At the hearing before the Appeals Referee, Hattie Antoine was described by her supervisor as a “very good employee”, and prior to this one incident she had never refused to do any other work. The employee’s refusal to obey was not because her supervisor had asked her to sweep but, rather, because of the demeaning manner in which she was told to sweep. She took umbrage at her supervisor’s attitude in ordering her “to go push a broom”.

In Turner v. Brown, 134 So.2d 384, (La. App. 3rd Cir., 1961) an isolated incident of disobedience by an employee was found not to constitute “misconduct”. In Turner, the Court stated that:

“ . . . Such misconduct is not shown by a single dereliction or minor and casual acts of negligence or carelessness, or by inadvertencies or ordinary negligence in isolated instances . . . ”

And, in Payne v.
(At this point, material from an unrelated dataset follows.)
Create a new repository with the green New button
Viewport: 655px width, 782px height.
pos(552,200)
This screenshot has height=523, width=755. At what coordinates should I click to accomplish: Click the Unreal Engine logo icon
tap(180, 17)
Antoine’s Restaurant, supra, in a more aggravated single incident of disobedience than in our case, this Court also concluded that the employee’s actions did not constitute misconduct. The Payne court relied on and quoted from the language hereinabove referred to from the Turner case.

Furthermore, in Johnson v. Brown, 134 So.2d 388 (La.App. 3rd Cir., 1961), which also involved a single incident, the Third Circuit concluded that a “single, hotheaded incident cannot be considered the type of premeditated and seriously improper conduct which constitutes, within the meaning of the statute, the serious cause sufficient to deny unemployment compensation benefits to an employee.”

Considering the circumstances surrounding the isolated incident in our case, along with the employee’s sixteen month period of service as “a very good employee”, we cannot say Hattie Antoine’s actions constituted misconduct under the statute.

Accordingly, the judgment is affirmed.

AFFIRMED. 
      
      . R.S. 23:1601 provides in pertinent part:
      “An individual shall be disqualified for benefits:
      1. . . .
      2. If the administrator finds that he has been discharged for misconduct connected with his employment such disqualification
     
      
      . Hattie Antoine testified that she was a member of a union.
     
      
      . Payne v. Antoine’s Restaurant, 217 So.2d 514 (La.App. 4th Cir., 1969).